Je continuerai donc à nourrir ce fil, jusqu'à la décision du Sénat.
Je remarque que les GEORGES, Relax et autre Lotus ont déserté le sujet, pour aller soit hiberner jusqu'au prochain méchoui organisé par QAnon, soit s'exciter le burnou sur la "Controverse de VaLaCovid" (

excellent ça!)
Donc ce mercredi 11 février, les 9 procureurs ont continué à dérouler leurs vidéos explicites; Trump a bien planifié la chose la plus détestable aux USA, la « Mob Rule », ou « le gouvernement par la foule » : une foule dépourvue de raison, qui parvient à dicter sa loi par l’intimidation.
Même l’ancien leader de la majorité au Sénat, le républicain Mitch McConnell, longtemps proche de Trump, y a fait allusion. Pour lui, les violences étaient le fait « d’une foule abreuvée de mensonges », les individus réunis ont été « incités » par le « président » à marcher sur le Capitole. Ce désaveu venant d’un sycophante soi-disant repenti montre bien à quel point cette journée a réveillé une hantise nationale, aussi vieille que la Constitution américaine.
Une peur que les Américains démocrates tentaient d'oublier et qui remonte à 1787, l'année de la Convention de Philadelphie.
Trump a réanimé ce fantasme meurtrier: "pousser la foule à piétiner la Constitution" à l'occasion de la validation des votes des grands électeurs par le Congrès réuni au Capitole ce 6 janvier 2021.
C'est le crime suprême pour les libéraux.
Il doit donc être poursuivi par les Jurés représentants les 50 Etats américains.

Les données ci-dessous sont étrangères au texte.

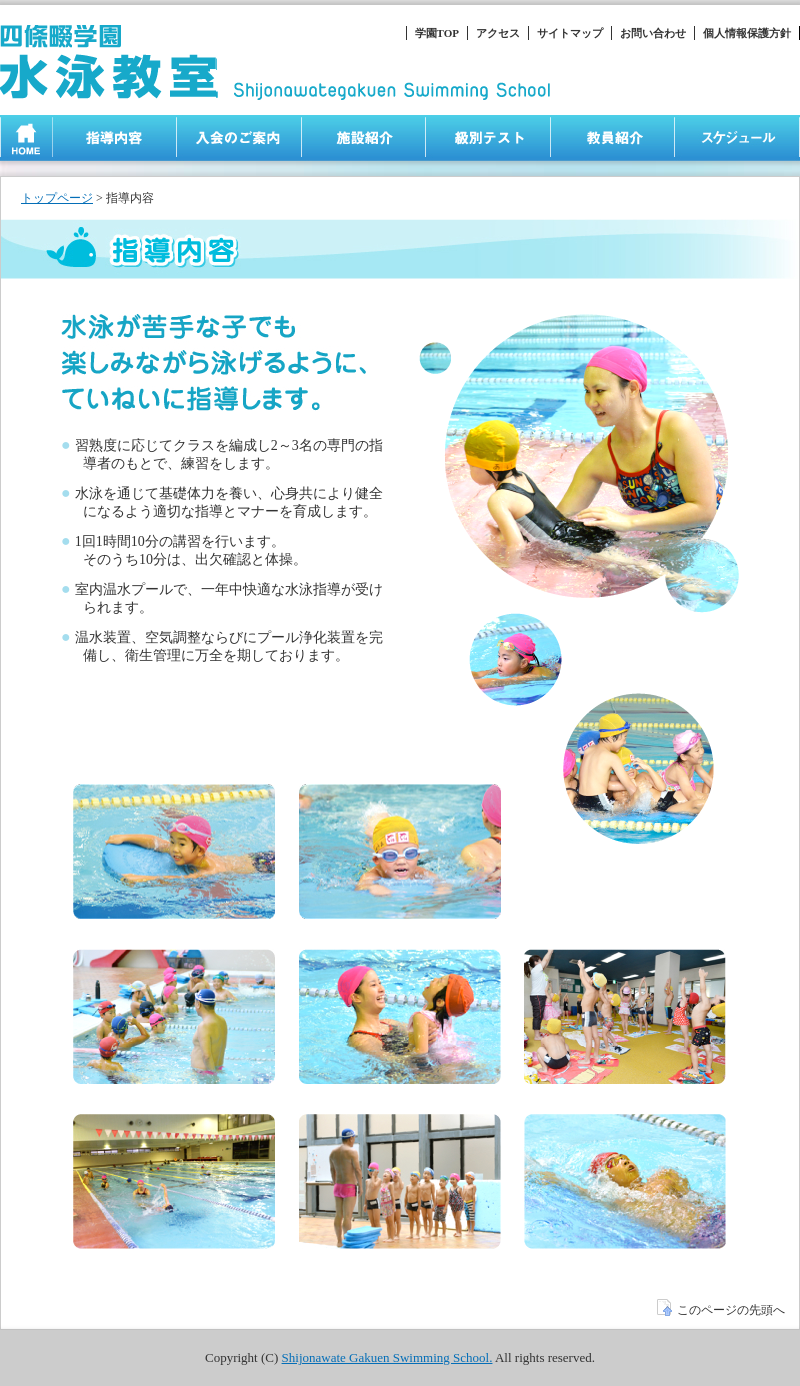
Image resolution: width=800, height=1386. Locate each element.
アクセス (498, 33)
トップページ (57, 198)
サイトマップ (570, 33)
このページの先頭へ (720, 1310)
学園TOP (437, 33)
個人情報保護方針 (747, 33)
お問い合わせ (653, 33)
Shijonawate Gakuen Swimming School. (387, 1357)
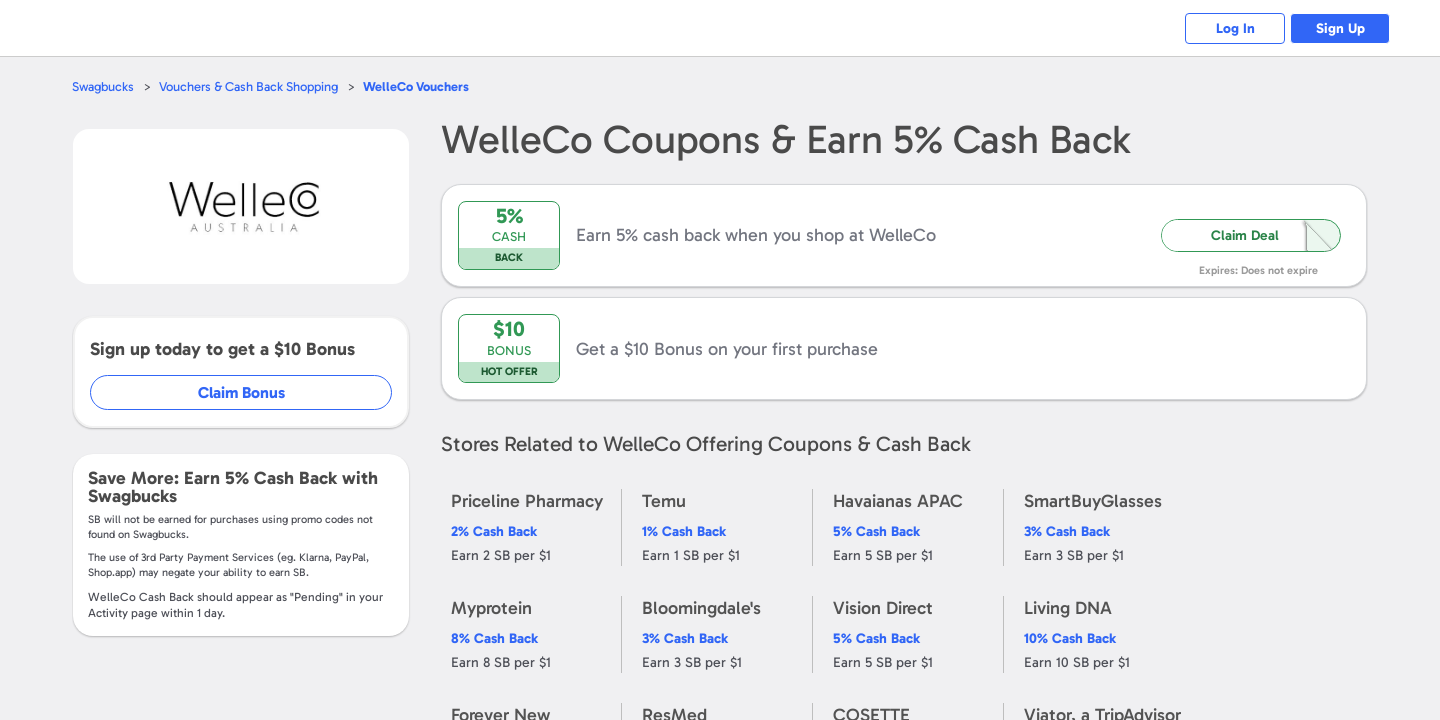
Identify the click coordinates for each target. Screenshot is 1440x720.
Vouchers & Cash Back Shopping (248, 86)
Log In (1235, 28)
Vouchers (416, 86)
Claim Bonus (241, 392)
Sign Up (1340, 28)
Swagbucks (103, 86)
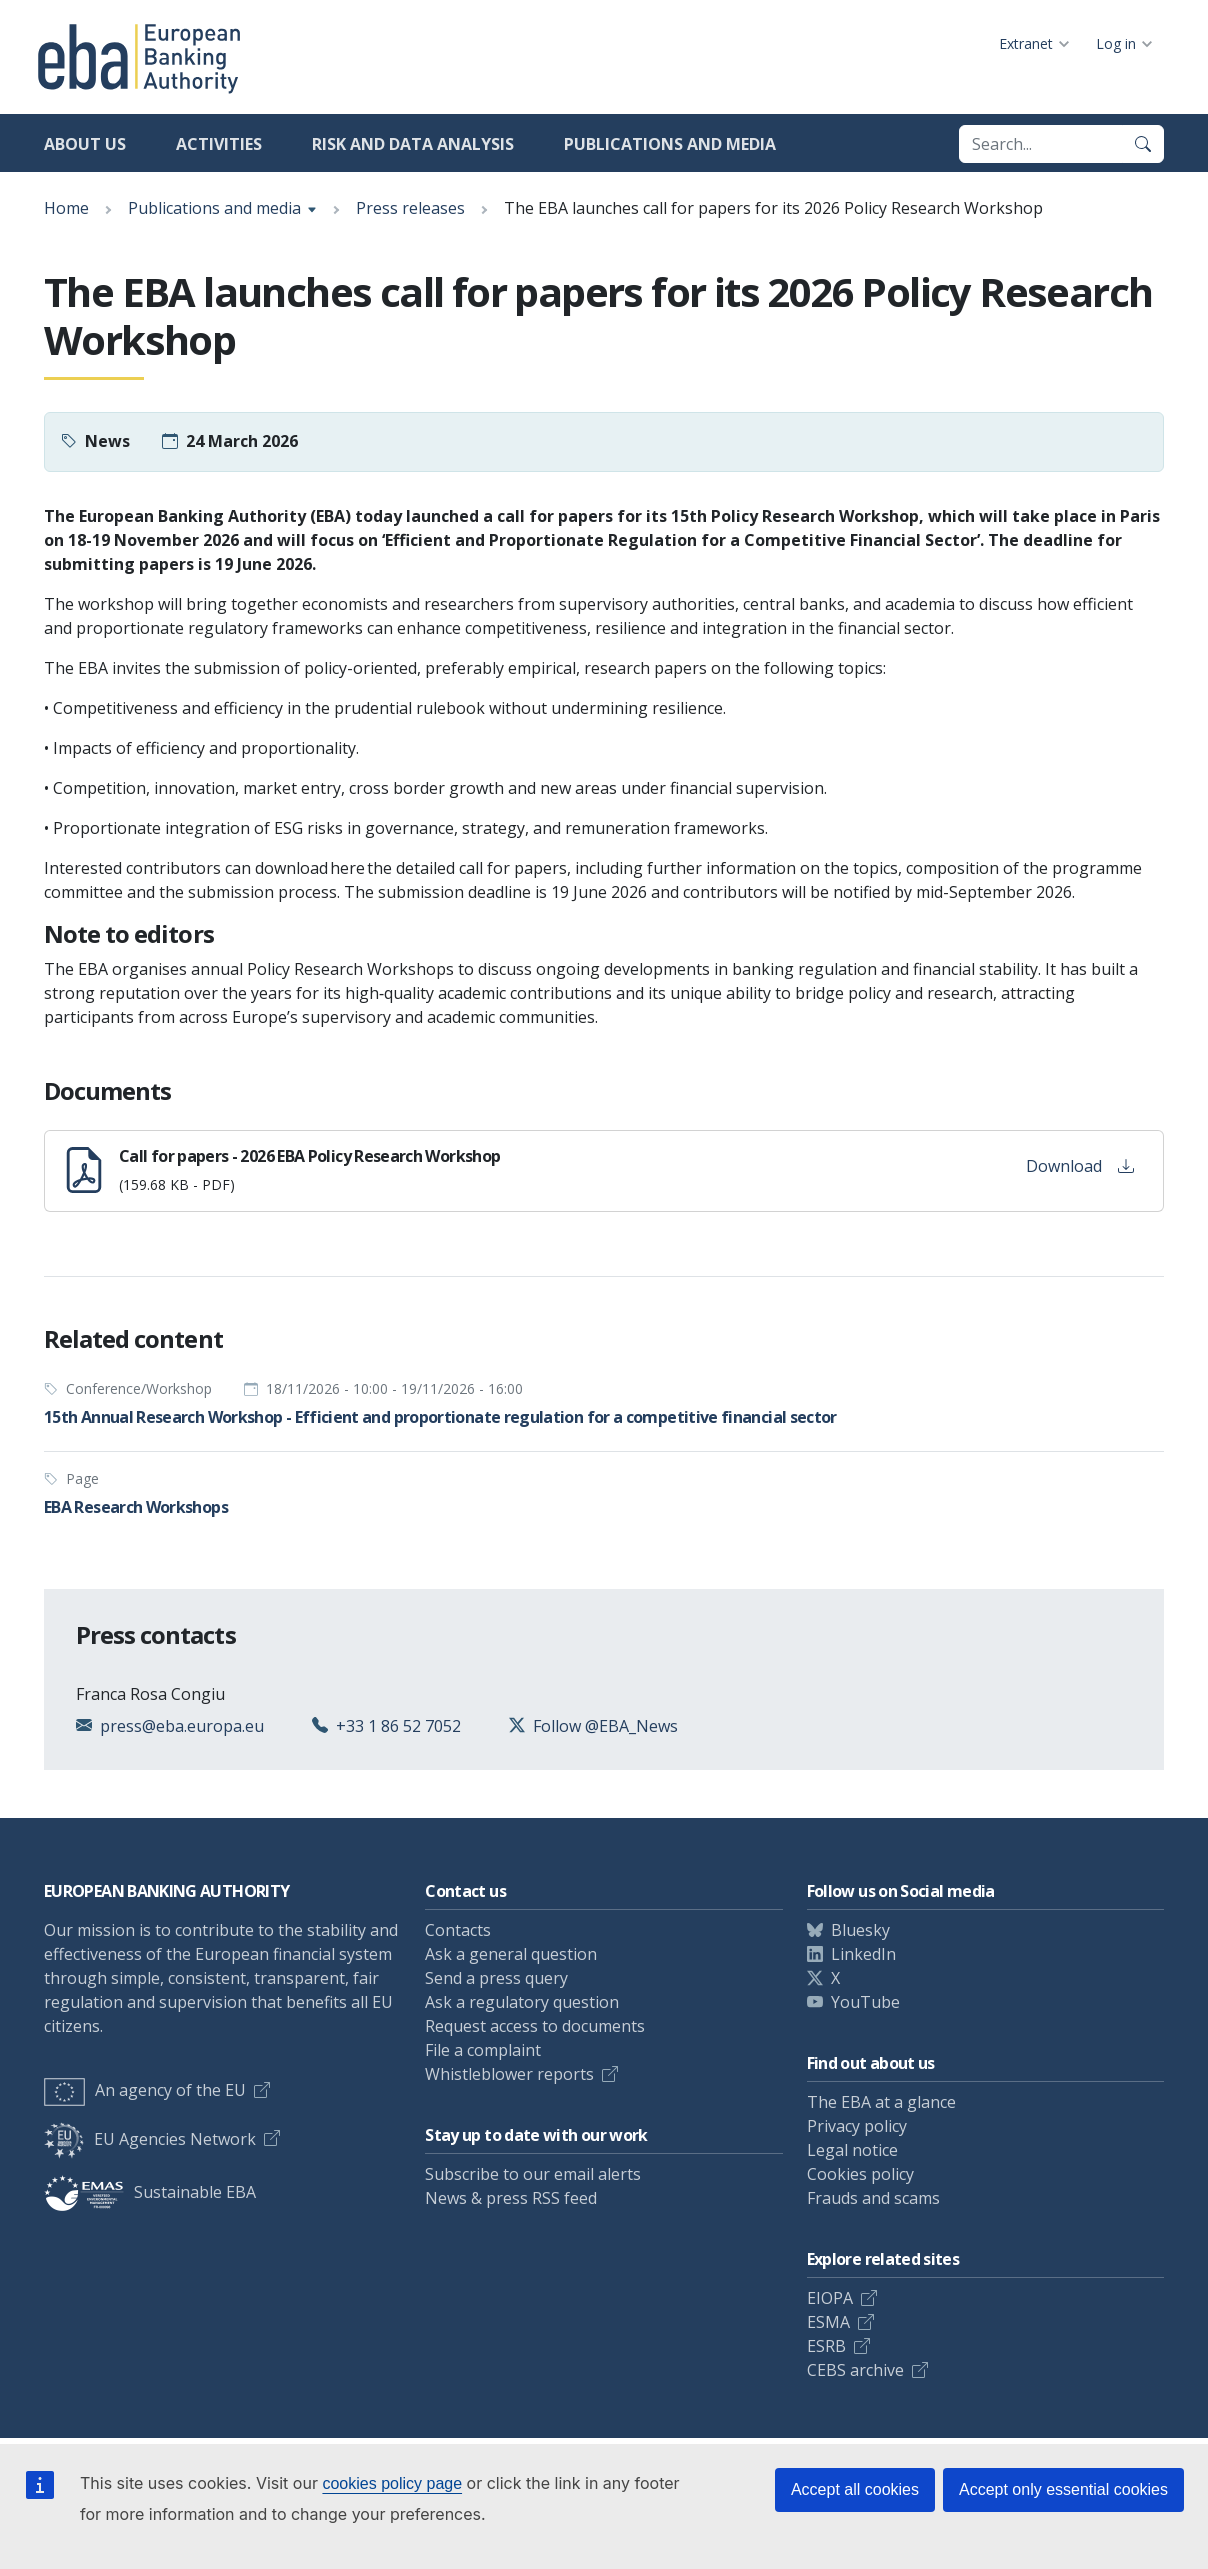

Dans ce 3 ème jour de procès, la sénatrice Lisa Murkowski, une républicaine d'Alaska, a déclaré que les vidéos obtenues et diffusées par les responsables de la mise en accusation de la Chambre étaient "très accablantes", mais a promis de garder l'esprit ouvert lorsque l'équipe juridique de M. Trump présentera sa défense du président.
«Les preuves qui ont été présentées jusqu'à présent sont assez accablantes», a-t-elle déclaré. "Mais je sais aussi que j'ai une obligation et une responsabilité, et que j'accepte, d'écouter ce que la défense va présenter."
Murkowski était l' un des six républicains à avoir voté mardi pour procéder au procès de M. Trump, une question de constitutionnalité ayant été soulevée. Elle est considérée comme un membre clé du GOP à surveiller, car Murkowski n'a pas hésité à critiquer M. Trump pour sa conduite liée aux émeutes et l'a appelé à démissionner.
"Je ne vois pas comment, après que le public américain ait vu toute l'histoire présentée ici, pas seulement dans un extrait de ce jour et un autre à ce sujet, mais tout ce scénario qui a été présenté devant nous, je ne vois tout simplement pas comment Donald Trump pourrait être réélu à la présidence à nouveau », a-t-elle déclaré. "Je ne vois juste pas ça."
Murkowski a également déclaré que les dirigeants républicains du Sénat ne faisaient pas pression sur les membres pour qu'ils votent d'une certaine manière et qu'elle se sent "absolument" libre de voter sa conscience.